Taking
hallucinogenic drugs is a popular weekend activity in San Francisco. While many cities would discourage this, here the local authorities have provided trip toys. I am referring, of course, to the
kaleidoscopes on Octavia Boulevard. I’m ashamed to say I only realized that’s what they were on Saturday night, when a friend ran up to one and put her eye to it. There are twelve in all, slender silver poles with cylinders on top. I’d taken them for speed cameras. But when I looked through one, it transformed the world. The Haight-Noriega bus opened into a silver lotus with a hundred petals. My friend
Chris stuck his tongue out; it became a sunset. Octavia Boulevard metamorphosed into an ever-changing stained glass window. And I wasn't even stoned.

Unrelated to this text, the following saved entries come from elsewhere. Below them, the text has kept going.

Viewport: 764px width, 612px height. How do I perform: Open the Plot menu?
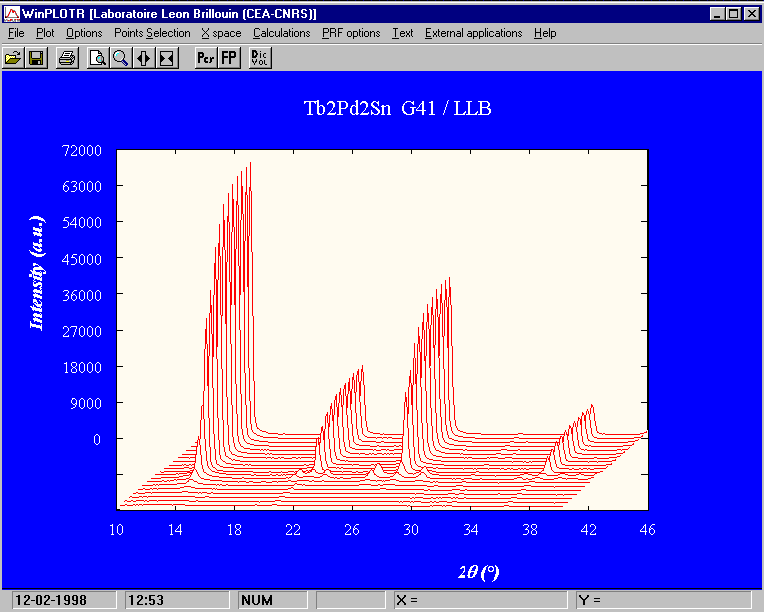pyautogui.click(x=45, y=33)
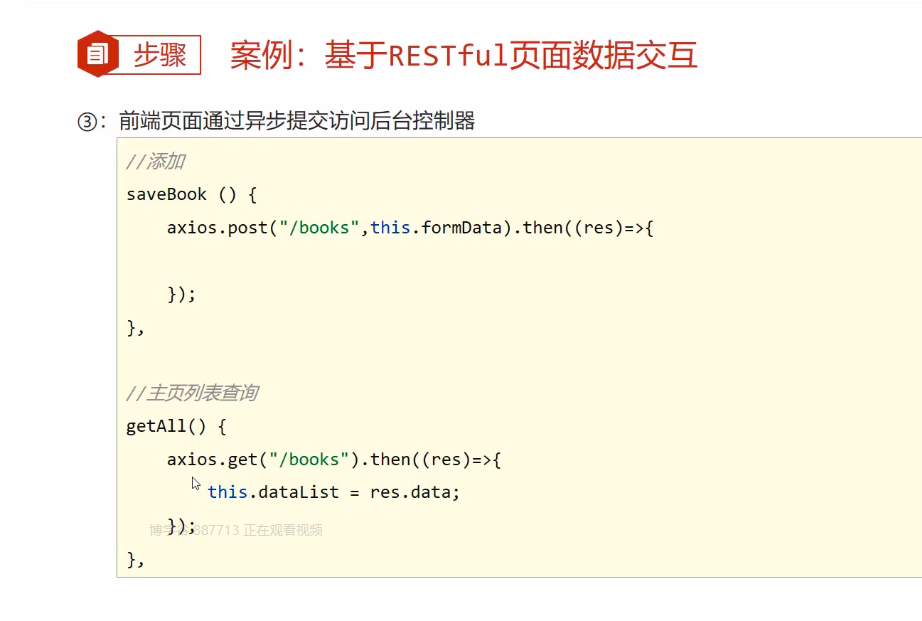Screen dimensions: 922x621
Task: Click the //主页列表查询 comment line
Action: (192, 393)
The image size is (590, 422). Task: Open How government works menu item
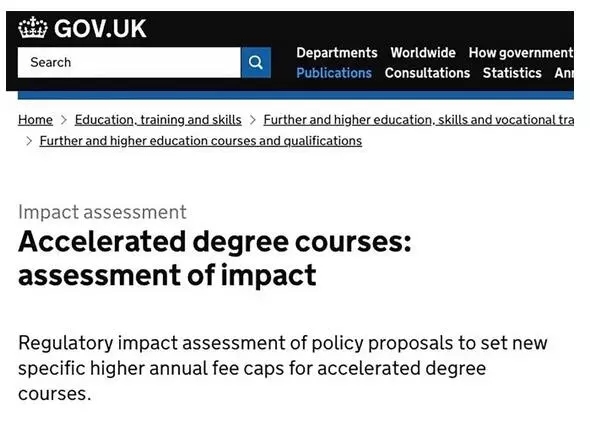[521, 53]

When this former “Street” became a busy “Boulevard,” I fretted because this meant I had to wait longer to cross the road. Now when I see the kaleidoscopes, I remember not to be in so much of a hurry. I inwardly thank Gavin Newsom for rewarding trippers and
flaneurs, those who look twice at the obvious instead of racing past it. For even though driving gets you where you’re going faster, walking lets you see what speeding go-getters do not get: the heavenly pattern beneath the urban ugliness, the mandala behind the mundane.
But perhaps I'm being naive. It’s hardly safe to tempt people under the influence of drugs to wander around near heavy traffic. Perhaps the authorities see these people not as visionaries but as unproductive idlers, and the kaleidoscopes are a cunning plan to eliminate them.